The resolution dependence of explicitly modeled convective systems

The representation of convective processes within mesoscale models with horizontal grid sizes smaller than 20 km has become a major concern for the simulation of mesoscale weather systems. In this paper, the authors investigate the effects of grid resolution on convective processes using a nonhydrostatic cloud model to help clarify the capabilities and limitations of using explicit physics to resolve convection in mesoscale models. By varying the horizontal grid interval between 1 and 12 km, the degradation in model response as the resolution is decreased is documented and the processes that are not properly represented with the coarser resolutions are identified. Results from quasi-three-dimensional squall-line simulations for midlatitude-type environments suggest that resolutions of 4 km are sufficient to reproduce much of the mesoscale structure and evolution of the squallline-type convective systems produced in 1-km simulations. The evolution at coarser resolutions is characteristically slower, with the resultant mature mesoscale circulation becoming stronger than those produced in the 1-km case.
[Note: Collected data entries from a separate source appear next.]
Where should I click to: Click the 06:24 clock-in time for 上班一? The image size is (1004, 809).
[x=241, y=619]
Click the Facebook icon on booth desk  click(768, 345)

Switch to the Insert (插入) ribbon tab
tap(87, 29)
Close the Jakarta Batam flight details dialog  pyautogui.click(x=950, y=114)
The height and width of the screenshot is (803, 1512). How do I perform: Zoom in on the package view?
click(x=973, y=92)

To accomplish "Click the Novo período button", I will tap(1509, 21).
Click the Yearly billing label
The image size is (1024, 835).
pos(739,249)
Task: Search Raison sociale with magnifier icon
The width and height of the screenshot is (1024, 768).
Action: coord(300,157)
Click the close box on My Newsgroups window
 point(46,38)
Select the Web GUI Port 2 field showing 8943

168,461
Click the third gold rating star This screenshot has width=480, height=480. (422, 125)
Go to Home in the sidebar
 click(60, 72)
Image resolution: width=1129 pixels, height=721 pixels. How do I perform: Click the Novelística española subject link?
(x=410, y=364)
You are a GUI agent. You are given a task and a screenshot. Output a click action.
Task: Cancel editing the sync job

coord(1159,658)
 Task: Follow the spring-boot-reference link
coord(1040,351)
It is found that the slower evolution in the coarse-resolution simulations is largely a result of the delayed strengthening of the convective cold pool, which is crucial to the evolution of a mature, upshear-tilted convective system. The relative success in producing realistic circulation patterns at later times for these cases occurs because the cold pool does eventually force the system to grow upscale, allowing it to be better resolved. The stronger circulation results from an overprediction of the vertical mass transport produced by the convection at the leading edge of the system, due to the inability of the coarse-resolution simulations to properly represent nonhydrostatic effects.